WHAT NEEDS TO BE DONE » The entries are to be written out again with no differences.

LISTED ENTRIES »
= Beginning of Section =

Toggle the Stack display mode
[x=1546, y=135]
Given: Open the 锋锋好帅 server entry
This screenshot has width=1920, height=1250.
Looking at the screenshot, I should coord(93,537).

= End of Section =

RESULT FOR THIS TASK »
Toggle the Stack display mode
[x=1546, y=135]
Given: Open the 锋锋好帅 server entry
This screenshot has width=1920, height=1250.
Looking at the screenshot, I should coord(93,537).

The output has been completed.